Thursday, 10 February 2011 00:01 -     - {{hitsCtrl.values.hits}}

 

“Project Management simply revolves around allocating money, time and people in a way to achieve a pre determined object and now this has evolved to be a business discipline that every private sector executive must be skilled” said the Head of National Portfolio Development for Sri Lanka & Maldives Rohantha Athukorala.

He also serves at the United Nations (UNOPS) in Sri Lanka as well as being on many Boards of Management and National committees in the Government of Sri Lanka. He was the guest speaker at the monthly evening meeting of the Project Management Institute (PMI) - Colombo Chapter, Sri Lanka at Ramada Hotel, Colombo.

Athukoraka observed that in today’s evolving organisation structure whilst the formal structure continues to exist, concurrently there are teams that are set up to drive specific key initiatives which makes it mandatory that a business executive of today know the science of Project Management even if models like Prince2 are not known in depth. He went on to explain that if Sri Lanka is to fast track a economic agenda of ten percent plus and the leadership is taken by the private sector, this new skill becomes all the more important which is the responsibility that organisations like PMI must shoulder for Sri Lanka. Athukorala congratulated the Institute for supporting Sri Lanka in the growth agenda in the last twenty five years which has been through conflicts, floods and Tsunamis but continued to generate strong growth economically.

The PMI monthly forum is organised by the Sri Lankan chapter and its focus currently is on Post war reconstruction in Sri Lanka. We invite an eminent Sri Lankan every month to share their experience with our members and also for networking said the President of the PMI Hugo Wisidagama. The theme for this month’s meeting was ‘Budget implications for Projects’ and hence invited a personality who is actively involved in many capacities.
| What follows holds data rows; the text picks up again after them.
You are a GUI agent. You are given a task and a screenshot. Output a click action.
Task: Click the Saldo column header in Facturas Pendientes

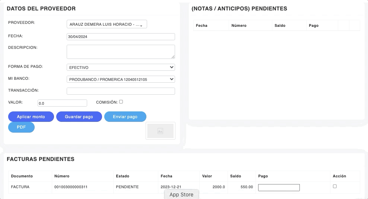click(x=235, y=176)
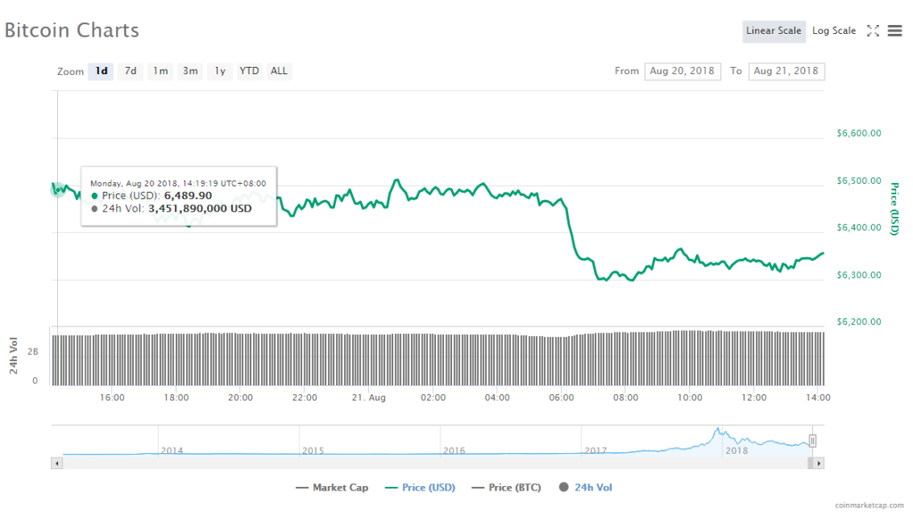Select the 1d zoom range
This screenshot has width=913, height=528.
102,71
Athukorala who has diverse experience of driving projects in marketing in the private sector and at national level emphasised that today’s CEO must function almost like a project manager in the day to day operations given the new ethos in business being ‘You are as good as what you are now’. Meaning the mobislising of people to tasks and how their performance is evaluated can be on how an individual gets evaluated than on qualitative judgements he said. A point highlighted was that Project Management in today’s world has now progressed from just delivery of results to responsible delivery. Meaning, delivering the triple bottom line emphasised Athukorala. This includes profit, People and the Planet. He cited the current issue of the La Nina phenomenon that is sweeping the world, and said that one reason could actually be tracked back to delivering projects without being conscious to the environment. 

This is what must be avoided in the future quipped Athukorala.